Alors que Claudia Netodea, directrice du site depuis 2023, informait ce 5 novembre les équipes dans l’usine, Xavier Pesche, directeur des opérations industrielles matériaux et Nicholas Walker, en charge des parties métalliques du groupe, ont évoqué les raisons de cette fermeture, mais aussi les perspectives. "La priorité demeure l’impact de cette annonce sur nos salariés. Nous devons les accompagner et nous le ferons, via un suivi personnalisé, individualisé et de qualité vers un nouvel avenir professionnel", a assuré Xavier Pesche. Le directeur des opérations industrielles a précisé que cette "décision avait été prise en dernier recours."
Michelin Vannes pénalisée par sa taille et sa situation géographique
Et de rappeler que le site de Vannes connaît des difficultés depuis environ cinq ans. L’usine morbihannaise a cumulé les handicaps dans le temps : un marché des pneumatiques poids lourds qui s’est déporté de l’Europe à l’Asie, un éloignement, une usine de petite taille et un éloignement des clients et des fournisseurs. Sur les quatre usines de renforts métalliques que compte Michelin en Europe, Vannes est donc celui qui fermera. Sa production sera répartie sur les autres sites et plus spécifiquement vers le site de Golbey (Vosges) "qui va accueillir 50 % de ses volumes et qui verra la création d’environ 50 emplois", détaille Xavier Pesche.
Si à Vannes, la décision a été prise d’arrêter la production cette semaine "afin d’expliquer aux salariés les mesures d’accompagnement qui vont être mises en place dans les prochains", le calendrier se précise pour le devenir du site. Désormais, Michelin, dont le siège se trouve à Clermont-Ferrand (Puy-de-Dôme) va se mettre en quête d’un repreneur pour son usine.

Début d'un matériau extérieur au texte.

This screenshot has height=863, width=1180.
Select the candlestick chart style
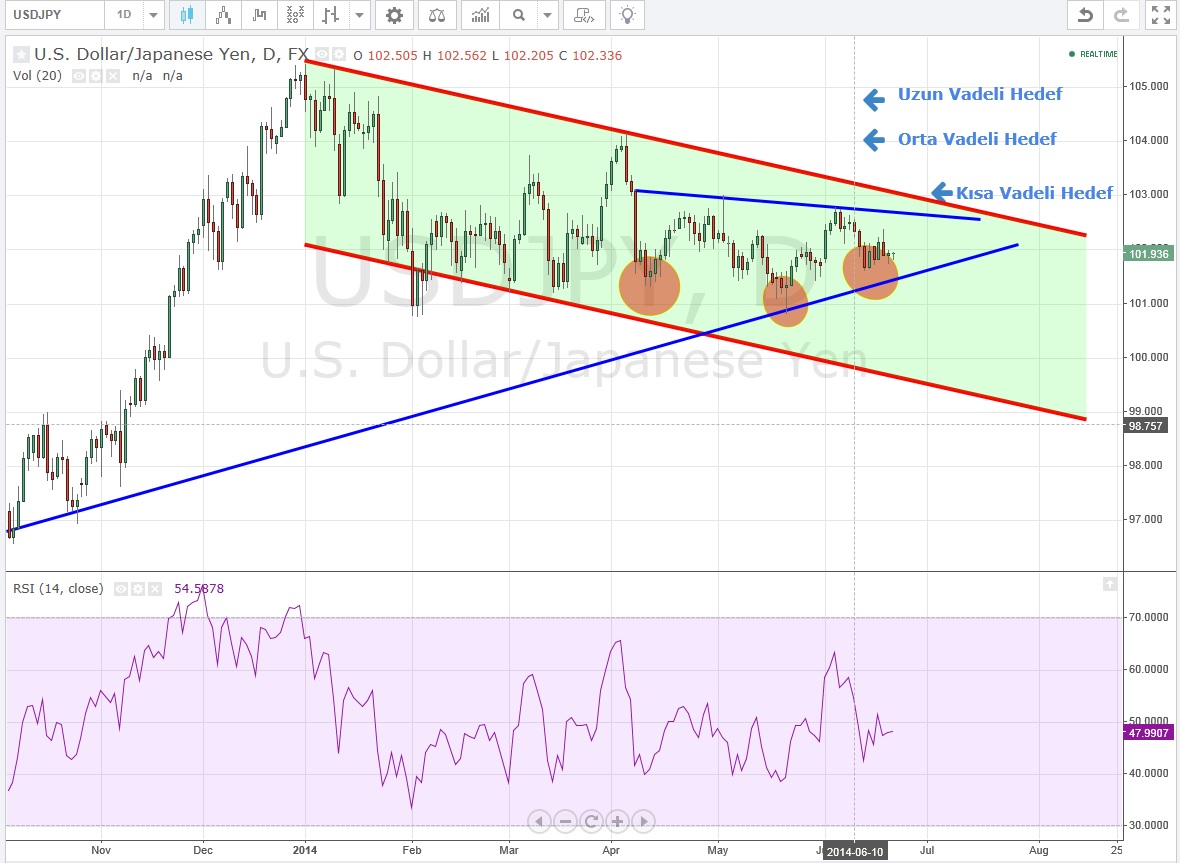(187, 15)
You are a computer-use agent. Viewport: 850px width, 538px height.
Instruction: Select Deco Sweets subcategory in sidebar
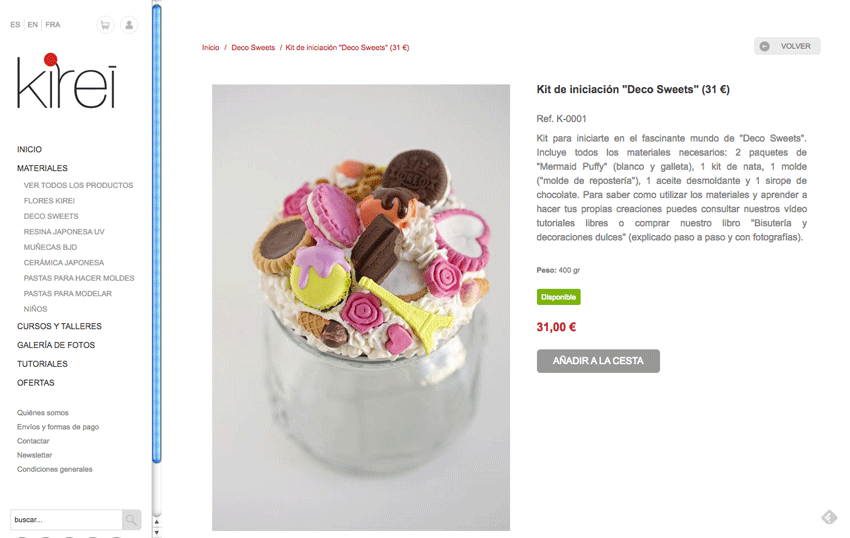coord(51,216)
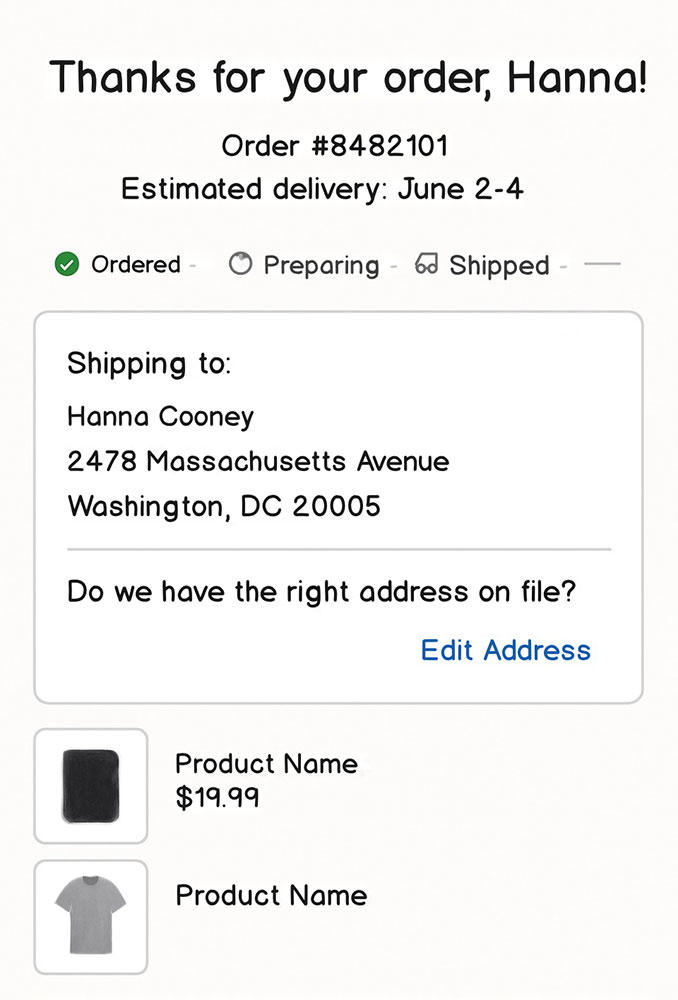Open the black wallet product thumbnail
This screenshot has width=678, height=1000.
coord(91,786)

À la recherche d’un repreneur
Cette usine va se mettre en quête d’un repreneur. "Nous accueillons déjà les APF (France Handicap) et Wisamo, une start-up soutenue par Michelin et spécialisée dans les voiles gonflables pour la propulsion de bateaux. Nous allons nous mobiliser pour accueillir d’autres projets, d’autres entreprises pour préserver l’activité industrielle sur ce site. Dans le cadre du projet ZAN (zéro artificialisation nette), un tel actif a de la valeur et nous saurons trouver des projets majeurs ici. Nous saurons mobiliser nos ressources pendant plusieurs années", ajoute le responsable des ressources industrielles.

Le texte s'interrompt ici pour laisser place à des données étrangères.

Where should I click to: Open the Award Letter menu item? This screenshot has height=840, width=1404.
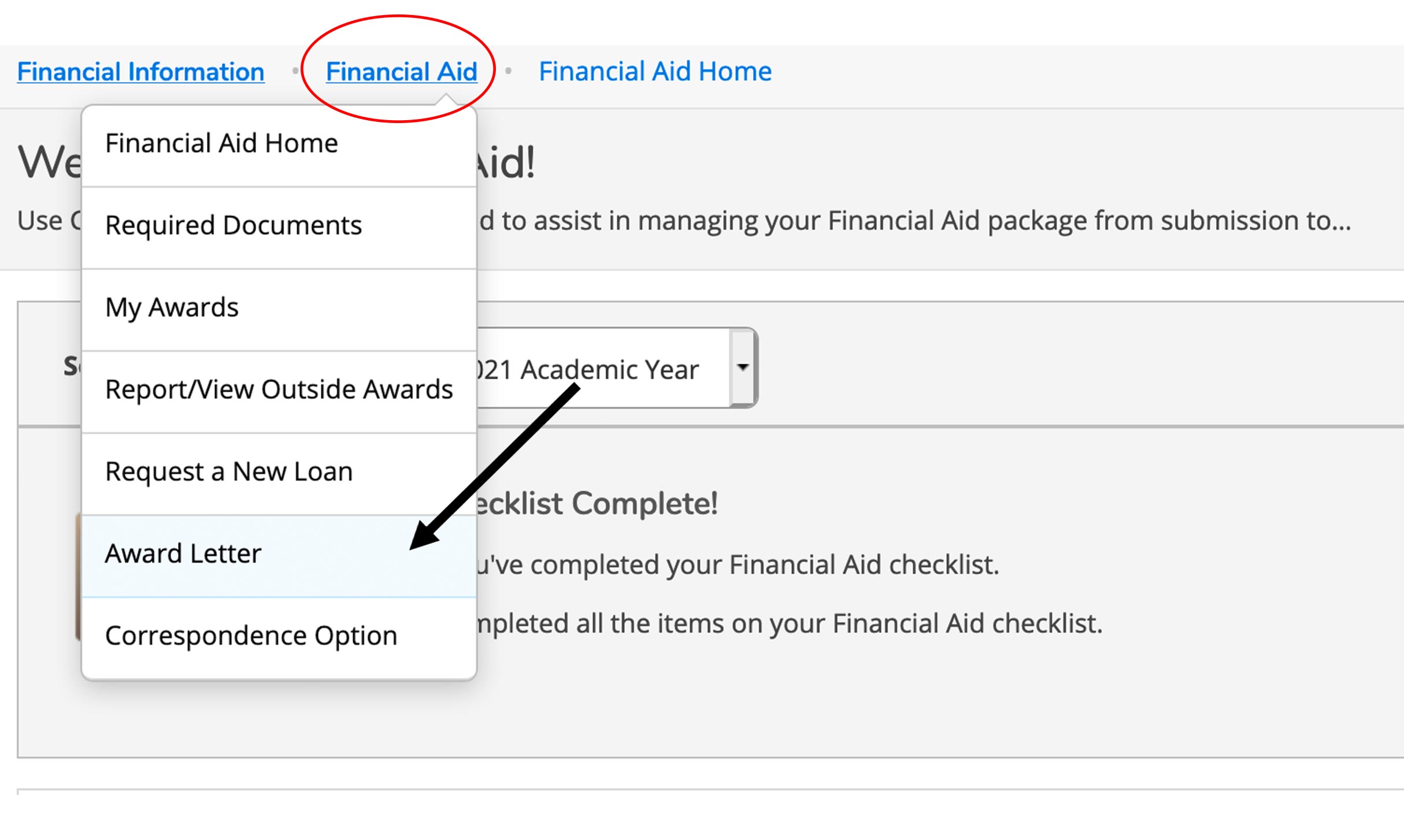click(183, 553)
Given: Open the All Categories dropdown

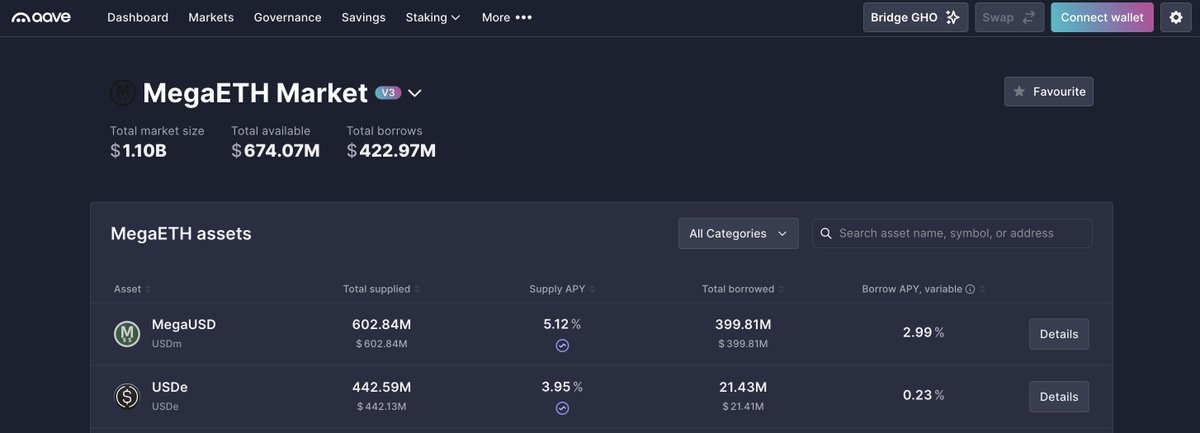Looking at the screenshot, I should coord(738,233).
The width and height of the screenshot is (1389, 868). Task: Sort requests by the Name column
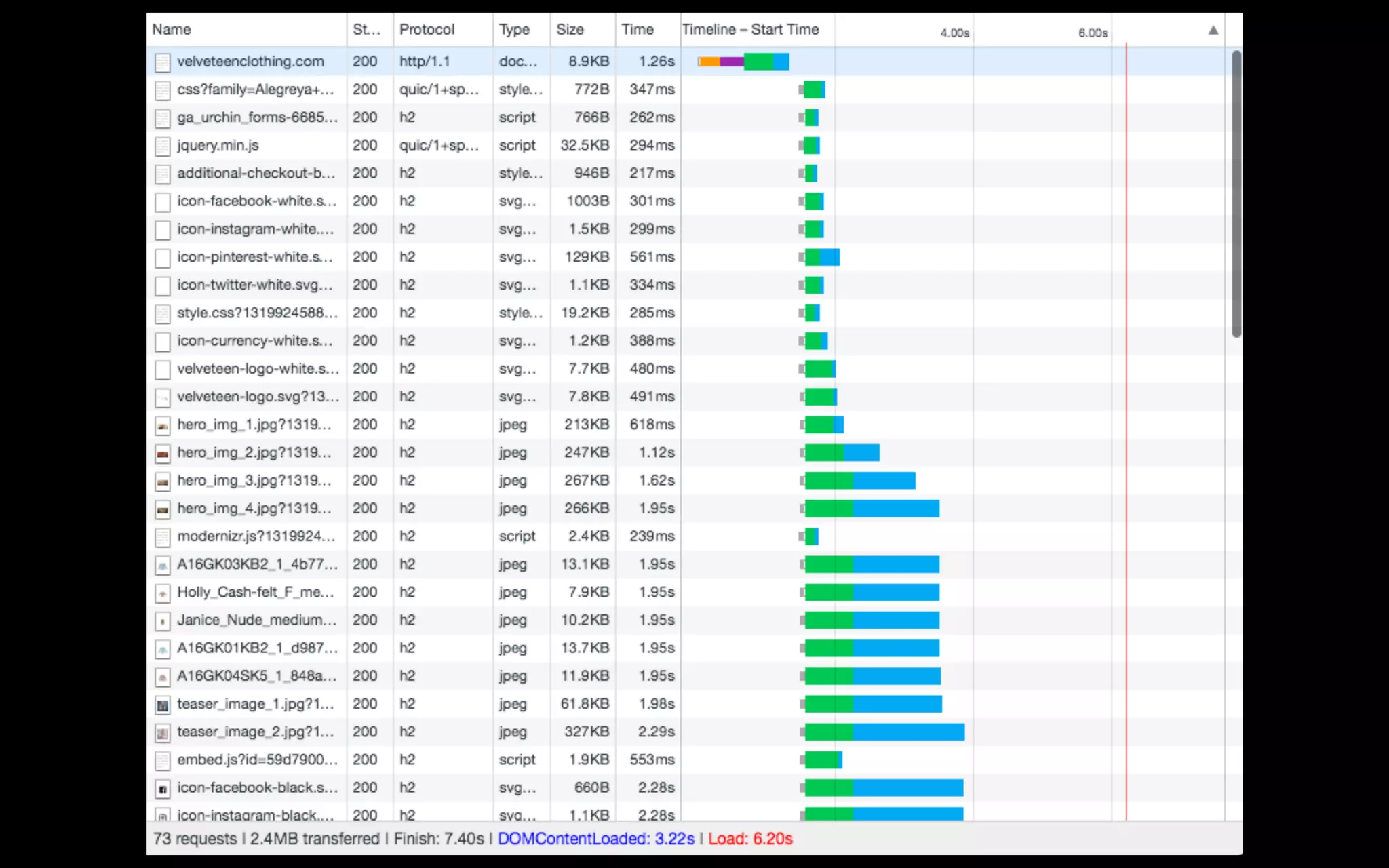(x=172, y=30)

L’usine Michelin Vannes est établie sur 15 hectares dont 5 hectares de bâtiments. Conformément à la loi Floranges, l’entreprise a 4 ans pour trouver un repreneur intervenant dans le domaine des activités métalliques. Si le fabricant de pneumatiques ne trouvait pas trouvé de solutions à cette échéance "c’est alors que nous déclencherions des mesures de recherche de revitalisation avec des projets qui viendraient s’installer", poursuit Xavier Pesche.